42 Aquilae

Observation data Epoch J2000 Equinox J2000
- Constellation: Aquila
- Right ascension: 19^{h} 37^{m} 47.31788^{s}
- Declination: −04° 38′ 51.5050″
- Apparent magnitude (V): 5.45

Characteristics
- Evolutionary stage: main sequence
- Spectral type: F3 IV/V
- B−V color index: 0.429±0.003

Astrometry
- Radial velocity (R_{v}): −37.6±1.8 km/s
- Proper motion (μ): RA: +105.195 mas/yr Dec.: –53.710 mas/yr
- Parallax (π): 31.1168±0.0913 mas
- Distance: 104.8 ± 0.3 ly (32.14 ± 0.09 pc)
- Absolute magnitude (M_{V}): 2.98

Details
- Mass: 1.44 M_{☉}
- Radius: 1.71 R_{☉}
- Luminosity: 5.5 L_{☉}
- Surface gravity (log g): 4.13 cgs
- Temperature: 6,749 K
- Metallicity [Fe/H]: 0.17 dex
- Rotational velocity (v sin i): 87.0±4.4 km/s
- Age: 1.283 Gyr
- Other designations: 42 Aql, BD−04°4861, HD 185124, HIP 96556, HR 7460, SAO 143621

Database references
- SIMBAD: data

= 42 Aquilae =

Star in the constellation Aquila

42 Aquilae, abbreviated 42 Aql, is a single star in the equatorial constellation of Aquila. 42 Aquilae is its Flamsteed designation. It is a dim star but visible to the naked eye under suitable viewing conditions, having an apparent visual magnitude of 5.45. 42 Aql is located some 104.8 light years away, as determined from its annual parallax shift of 31.1 mas. it is moving closer to the Earth with a heliocentric radial velocity of −38 km/s, and is predicted to come to within 16.04 pc of the Sun in around 752,000 years.

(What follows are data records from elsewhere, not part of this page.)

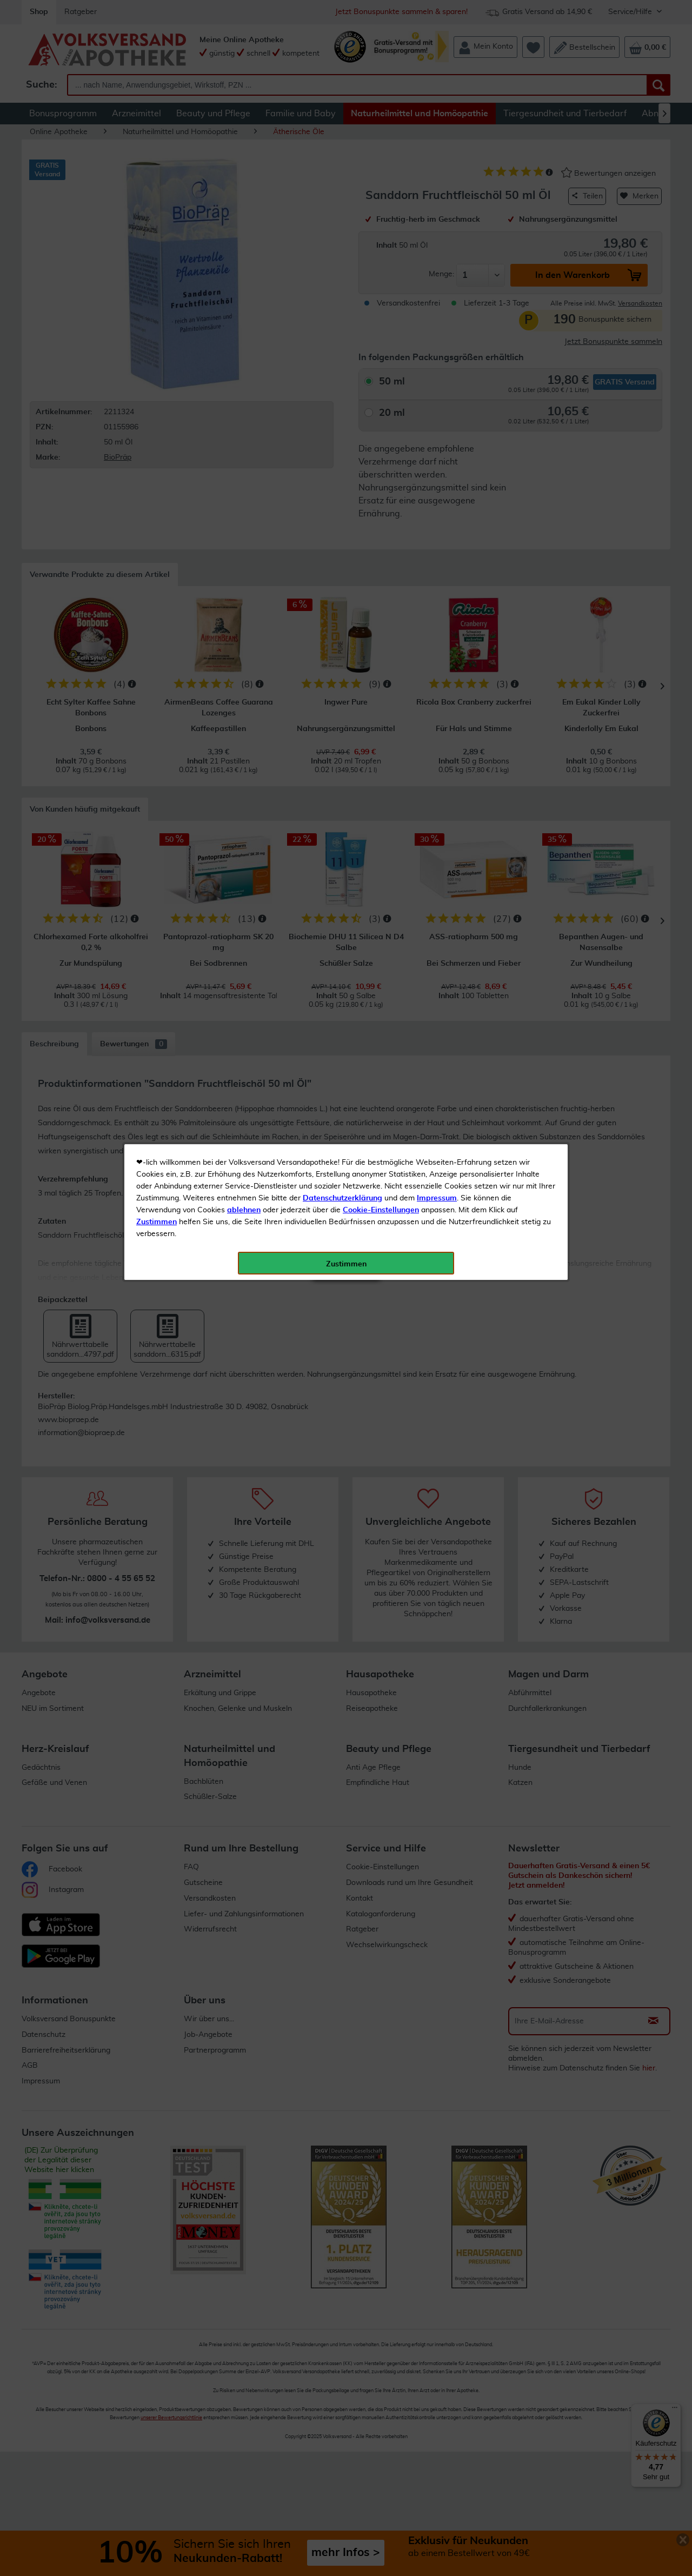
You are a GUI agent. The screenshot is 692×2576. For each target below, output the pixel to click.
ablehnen (244, 254)
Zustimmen (156, 266)
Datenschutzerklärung (342, 243)
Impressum (437, 243)
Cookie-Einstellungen (381, 254)
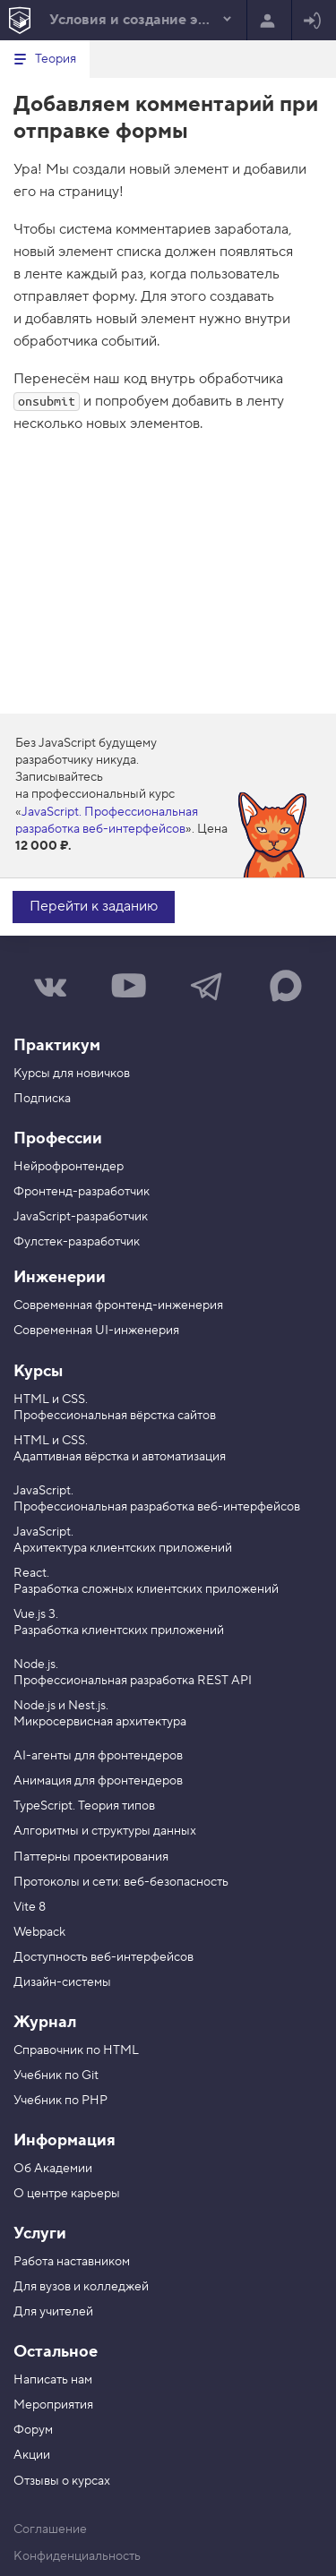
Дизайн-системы (62, 1982)
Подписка (42, 1099)
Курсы (38, 1371)
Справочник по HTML (76, 2050)
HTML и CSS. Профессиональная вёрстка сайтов (114, 1407)
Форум (33, 2430)
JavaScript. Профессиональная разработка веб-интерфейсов (106, 820)
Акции (31, 2455)
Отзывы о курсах (61, 2481)
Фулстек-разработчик (76, 1242)
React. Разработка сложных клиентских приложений (146, 1581)
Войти (312, 21)
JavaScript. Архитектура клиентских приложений (122, 1540)
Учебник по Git (56, 2075)
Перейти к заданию (94, 906)
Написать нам (52, 2380)
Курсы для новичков (71, 1073)
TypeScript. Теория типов (84, 1806)
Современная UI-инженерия (96, 1330)
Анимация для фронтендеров (98, 1781)
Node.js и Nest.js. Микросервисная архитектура (99, 1714)
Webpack (39, 1932)
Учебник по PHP (60, 2100)
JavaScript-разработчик (80, 1217)
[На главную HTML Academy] (19, 20)
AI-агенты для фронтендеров (98, 1756)
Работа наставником (71, 2262)
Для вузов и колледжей (81, 2287)
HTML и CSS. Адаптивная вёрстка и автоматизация (119, 1449)
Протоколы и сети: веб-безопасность (120, 1882)
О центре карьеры (66, 2194)
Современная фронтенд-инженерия (118, 1305)
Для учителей (53, 2312)
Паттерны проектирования (90, 1857)
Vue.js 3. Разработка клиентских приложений (118, 1622)
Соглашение (50, 2529)
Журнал (44, 2022)
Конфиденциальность (77, 2556)
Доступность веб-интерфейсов (103, 1957)
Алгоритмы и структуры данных (104, 1831)
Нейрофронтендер (68, 1167)
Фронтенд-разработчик (81, 1192)
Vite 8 (29, 1907)
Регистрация (267, 21)
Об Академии (52, 2169)
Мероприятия (53, 2405)
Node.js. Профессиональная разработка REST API (132, 1672)
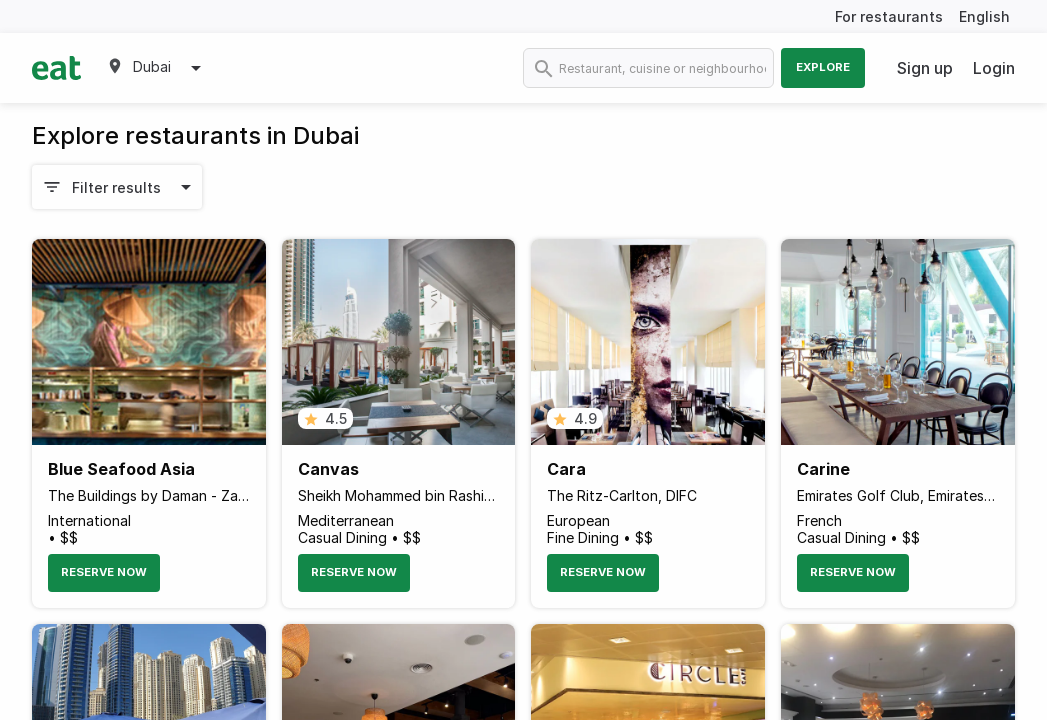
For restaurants (889, 16)
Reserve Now (104, 572)
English (984, 16)
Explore (823, 67)
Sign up (925, 68)
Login (994, 68)
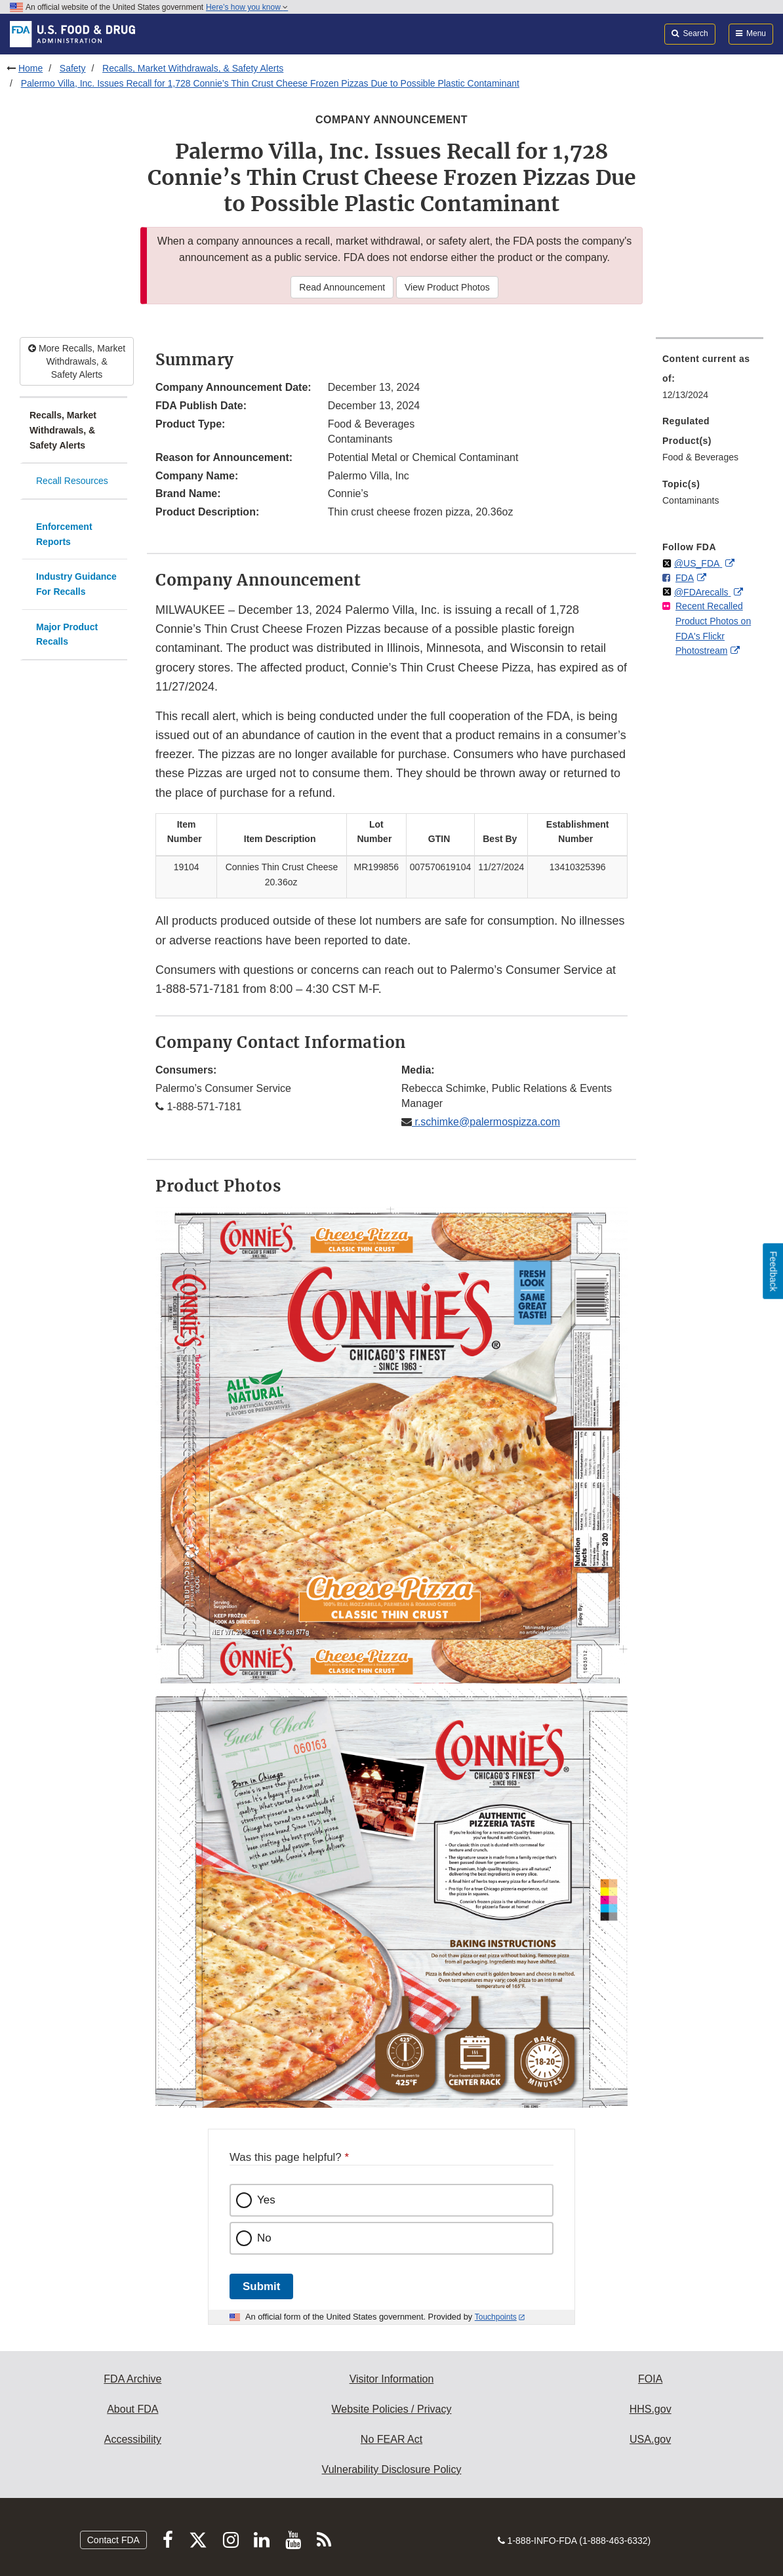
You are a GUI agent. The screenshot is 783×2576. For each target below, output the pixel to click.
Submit (261, 2286)
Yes (266, 2200)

The stellar classification of this star is F3 IV/V, which matches an F-type star with blended spectral traits of a main sequence star and a subgiant star. It is around 1.3 billion years old with a relatively high rate of rotation, having a projected rotational velocity of 87 km/s. The star has 1.44 times the mass of the Sun and is radiating 5.5 times the Sun's luminosity from its photosphere at an effective temperature of ±6,749 K. These coordinates are a source of X-ray emission, which is most likely (99.3% chance) coming from the star.